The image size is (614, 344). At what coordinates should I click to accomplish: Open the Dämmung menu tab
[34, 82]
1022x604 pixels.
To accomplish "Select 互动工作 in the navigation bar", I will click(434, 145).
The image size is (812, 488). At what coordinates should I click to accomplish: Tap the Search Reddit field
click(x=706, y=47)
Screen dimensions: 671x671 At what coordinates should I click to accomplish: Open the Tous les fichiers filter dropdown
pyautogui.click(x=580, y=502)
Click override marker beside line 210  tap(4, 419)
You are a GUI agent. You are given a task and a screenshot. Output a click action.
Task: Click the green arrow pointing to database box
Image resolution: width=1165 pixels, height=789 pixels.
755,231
****************
◆ **WHAT YOU NEED TO DO**:
An exact repeat of the lines from the one containing "You are a GUI" through the final line of the entries is the whole answer.

◆ **SOLUTION FOR THIS EXERCISE**:
You are a GUI agent. You are given a task and a screenshot. Output a click action.
Task: Click the green arrow pointing to database box
Image resolution: width=1165 pixels, height=789 pixels.
755,231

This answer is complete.